If it's used often it shouldn't have linear complexity :o).

Andrei
November 26, 2008
Michel Fortin wrote:
> On 2008-11-26 10:24:17 -0500, Andrei Alexandrescu <SeeWebsiteForEmail@erdani.org> said:
> 
>> Also consider:
>>
>> auto delta = a1.length - a2.length;
>>
>> What should the type of delta be? Well, it depends. In my scheme that wouldn't even compile, which I think is a good thing; you must decide whether prior information makes it an unsigned or a signed integral.
> 
> In my scheme it would give you a uint. You'd have to cast to get a signed integer... I see how it's not ideal, but I can't imagine how it could be coherent otherwise.
> 
>     auto diff = cast(int)a1.length - cast(int)a2.length;

Actually, there's no solution.
Imagine a 32 bit system, where one object can be greater than 2GB in size (not possible in Windows AFAIK, but theoretically possible). Then if a1 is 3GB, delta cannot be stored in an int. If a2 is 3GB, it requires an int for storage, since result is less than 0.

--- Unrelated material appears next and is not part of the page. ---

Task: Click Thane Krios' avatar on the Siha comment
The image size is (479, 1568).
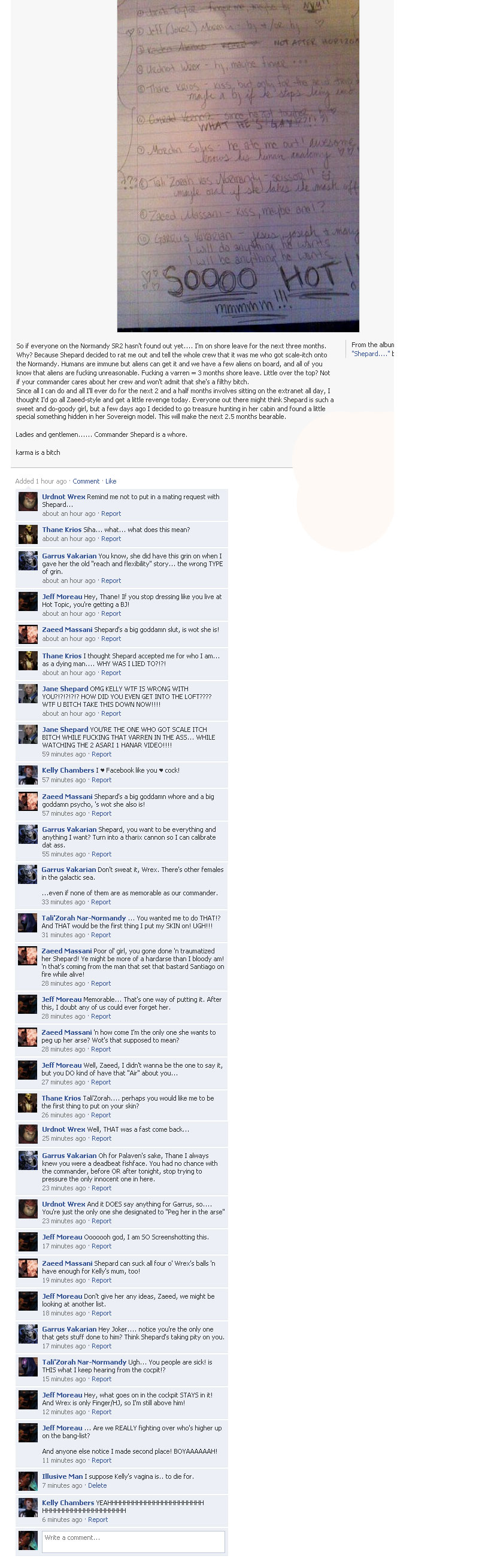Action: pos(28,534)
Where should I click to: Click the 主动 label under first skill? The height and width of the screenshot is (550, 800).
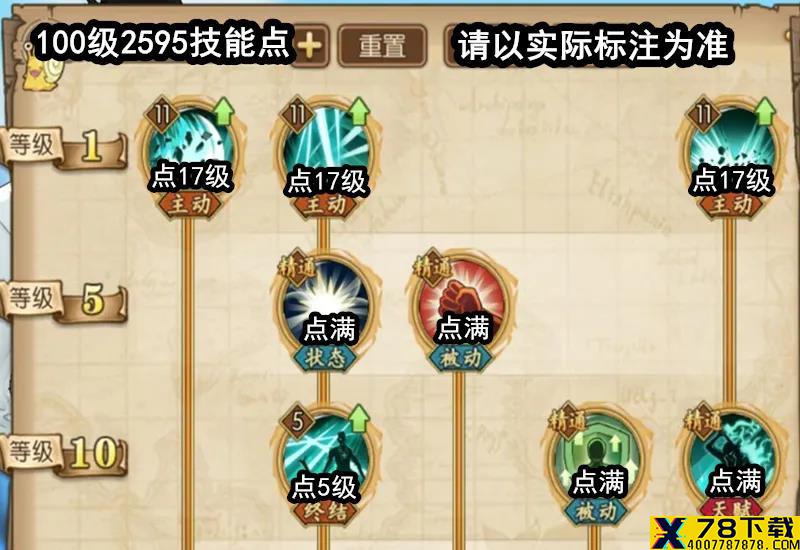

==> I think length has to be an int. It's less bad than uint.


> Perhaps we could add a "sign" property to uint and an "unsign" property to int that'd give you the signed or unsigned corresponding value and which could do range checking at runtime (enabled by a compiler flag).
> 
>     auto diff = a1.length.sign - a2.length.sign;
> 
> And for the general problem of "uint - uint" giving a result below uint.min, as I said in my other post, that could be handled by a runtime check (enabled by a compiler flag) just like array bound checking.

That's not bad.
>>
>> Fine. With constants there is some mileage that can be squeezed. But let's keep in mind that that doesn't solve the larger issue.
> 
> Well, by making implicit convertions between uint and int illegal, we're solving the larger issue. Just not in a seemless manner.

We are of one mind. I think that constants are the root cause of the problem.